1a) Primeira inversão dialética:
  
Freud diz á Dora: “Qual é sua própria parte na desordem de que você se queixa?” Então, aparece o segundo desenvolvimento da verdade.



2) Segundo desenvolvimento da verdade: Dora foi cúmplice e protetora vigilante para manter a relação dos amantes. Com seu silêncio, protegeu. Dora participou desta “corte”. Ela é objeto por parte do srk. “...a relação edipiana revela-se constituída em Dora por uma identificação com o pai, favorecida pela impotência sexual deste, aliás vivenciada por Dora como idêntica á preponderância de sua situação de fortuna”218-219.

“Essa identificação transparece, com efeito, em todos os sintomas conversivos apresentados por Dora, e sua descoberta dá início á eliminação de um grande número deles.”219.

Dora então de repente manifesta o ciúme da relação amorosa do pai. Que significa eliminar alguns sintoma e manifestar subitamente o ciúmes? O que tem haver?
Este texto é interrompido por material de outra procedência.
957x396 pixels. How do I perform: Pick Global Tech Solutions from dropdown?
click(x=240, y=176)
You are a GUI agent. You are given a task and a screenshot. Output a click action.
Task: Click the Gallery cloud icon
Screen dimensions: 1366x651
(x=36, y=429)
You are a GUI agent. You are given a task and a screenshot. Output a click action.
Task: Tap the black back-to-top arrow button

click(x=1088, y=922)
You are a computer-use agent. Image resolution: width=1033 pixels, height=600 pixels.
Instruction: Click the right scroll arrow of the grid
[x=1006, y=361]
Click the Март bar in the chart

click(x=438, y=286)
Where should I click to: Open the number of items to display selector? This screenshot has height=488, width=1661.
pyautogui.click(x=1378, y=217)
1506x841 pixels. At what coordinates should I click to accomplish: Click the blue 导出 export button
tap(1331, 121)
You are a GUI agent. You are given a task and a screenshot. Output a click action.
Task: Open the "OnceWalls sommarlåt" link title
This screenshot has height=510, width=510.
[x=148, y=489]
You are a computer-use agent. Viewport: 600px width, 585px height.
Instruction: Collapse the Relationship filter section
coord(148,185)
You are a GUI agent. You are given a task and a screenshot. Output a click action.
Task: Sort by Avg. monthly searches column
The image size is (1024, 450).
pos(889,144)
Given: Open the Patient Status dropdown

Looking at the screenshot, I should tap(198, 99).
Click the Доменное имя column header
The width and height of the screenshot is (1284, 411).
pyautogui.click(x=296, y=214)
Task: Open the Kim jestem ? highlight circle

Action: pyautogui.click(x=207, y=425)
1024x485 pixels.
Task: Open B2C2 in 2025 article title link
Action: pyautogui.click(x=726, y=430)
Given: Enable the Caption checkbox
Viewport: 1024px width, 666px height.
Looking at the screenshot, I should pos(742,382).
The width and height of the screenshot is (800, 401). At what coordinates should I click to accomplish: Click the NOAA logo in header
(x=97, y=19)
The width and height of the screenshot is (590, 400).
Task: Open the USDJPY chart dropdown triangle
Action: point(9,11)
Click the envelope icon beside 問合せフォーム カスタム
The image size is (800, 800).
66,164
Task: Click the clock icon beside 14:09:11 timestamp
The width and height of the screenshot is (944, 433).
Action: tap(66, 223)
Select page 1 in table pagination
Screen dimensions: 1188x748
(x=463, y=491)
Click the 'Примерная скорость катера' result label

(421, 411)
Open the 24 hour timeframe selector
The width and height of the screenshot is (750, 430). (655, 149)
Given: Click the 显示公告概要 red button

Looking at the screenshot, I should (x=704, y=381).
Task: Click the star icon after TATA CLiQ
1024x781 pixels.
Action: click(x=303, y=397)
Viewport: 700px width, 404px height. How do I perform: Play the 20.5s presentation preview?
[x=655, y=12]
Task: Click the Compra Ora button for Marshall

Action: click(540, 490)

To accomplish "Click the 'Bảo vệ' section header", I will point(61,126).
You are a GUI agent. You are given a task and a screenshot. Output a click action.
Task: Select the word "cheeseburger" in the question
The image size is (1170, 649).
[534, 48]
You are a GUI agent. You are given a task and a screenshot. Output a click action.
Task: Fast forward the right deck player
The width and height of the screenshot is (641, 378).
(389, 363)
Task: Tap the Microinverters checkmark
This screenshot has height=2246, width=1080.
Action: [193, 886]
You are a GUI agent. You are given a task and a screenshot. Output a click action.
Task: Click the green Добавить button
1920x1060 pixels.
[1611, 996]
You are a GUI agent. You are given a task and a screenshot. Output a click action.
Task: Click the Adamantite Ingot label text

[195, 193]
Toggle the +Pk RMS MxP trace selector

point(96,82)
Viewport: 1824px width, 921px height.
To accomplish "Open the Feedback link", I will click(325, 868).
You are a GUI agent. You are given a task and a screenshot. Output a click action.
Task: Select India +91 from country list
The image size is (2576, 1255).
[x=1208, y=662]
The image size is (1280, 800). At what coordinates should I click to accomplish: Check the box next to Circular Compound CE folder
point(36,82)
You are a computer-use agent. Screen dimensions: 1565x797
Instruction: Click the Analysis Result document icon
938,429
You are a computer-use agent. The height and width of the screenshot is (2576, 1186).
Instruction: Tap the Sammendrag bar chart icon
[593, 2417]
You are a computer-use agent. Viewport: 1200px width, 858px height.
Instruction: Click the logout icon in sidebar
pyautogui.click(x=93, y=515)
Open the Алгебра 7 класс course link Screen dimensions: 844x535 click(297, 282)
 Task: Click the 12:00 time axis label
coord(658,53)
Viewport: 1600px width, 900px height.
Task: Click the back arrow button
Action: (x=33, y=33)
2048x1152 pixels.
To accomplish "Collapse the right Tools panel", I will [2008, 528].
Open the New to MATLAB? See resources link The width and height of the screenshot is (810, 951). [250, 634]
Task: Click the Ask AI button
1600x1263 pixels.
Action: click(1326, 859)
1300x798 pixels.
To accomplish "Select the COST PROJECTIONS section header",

2a) Segunda inversão dialética: Freud observa que não é o ciúme do objeto que prepondera, mas sim, que ele esconde um interesse pela pessoa do sujeito rival. Interesse esse, que se exprime de forma invertida. Daí, surge um terceiro desenvolvimento da verdade.



3) Terceiro desenvolvimento da verdade: O fascinado apego de Dora pela sra k. Pela sua maravilhosa brancura corporal, as confidências que ela ouve sobre a relação da sra k com o marido, trocas de amabilidades entre as duas, “como embaixatrizes mútuas de seus desejos junto ao pai de Dora.”p 219.

A pergunta então, é: Dora, se você se sente despossuída perante a sra k, como não lhe quer mal? Porque é tão leal á ela? Guarda o segredo. Com este segredo, vamos á terceira inversão dialética.

3a) Terceira inversão dialética: O valor de Sra k para Dora, o real valor deste objeto. O valor de um mistério, do mistério de sua feminilidade corporal. No segundo sonho esse mistério se evidencia. A imagem mais distante de sua infância que Dora alcança. A imagem dela chupando o dedo com o polegar esquerdo e com a mão direita puxando a orelha do irmão.

Lacan coloca que parece que esta, parece ser a matriz imaginária em que vieram desaguar todas as situações que Dora desenvolveu em sua vida. O autor continua dizendo que essa cena é uma ilustração da teoria que ainda surgiria em Freud dos automatismos de repetição. E que por essa cena, podemos tirar a medida do que siginificava para Dora mulher e homem.

“A mulher é o objeto impossível de separar de um desejo oral primitivo, e no qual é preciso, no entanto, que ela aprenda e reconhecer sua própria natureza genital. (é espantoso, aqui, que Freud não veja que a determinação da afonia, durante as ausências do Sr k, exprime o violento apelo da pulsão erótica oral no “enfim sós” com a sra k.”220.

Lacan postula que para ter o acesso do reconhecimento da feminilidade, seria preciso Dora a “assunção” de seu próprio corpo para que não fique despedaçada e constitua sintomas de conversão. Despedaçada no sentido do estádio do espelho.

Para se ter acesso ao corpo o único intermediário que ela teve foi a imagem original. Esta imagem original nos mostra que ela teve uma abertura para o objeto. Isto significa que o irmão (parceiro masculino) foi quem “permitiu” que Dora pudesse se alienar na alienação primordial. Esta alienação primordial é aquela em que o sujeito se reconhece como eu. Foi a diferença etária que permitiu isso.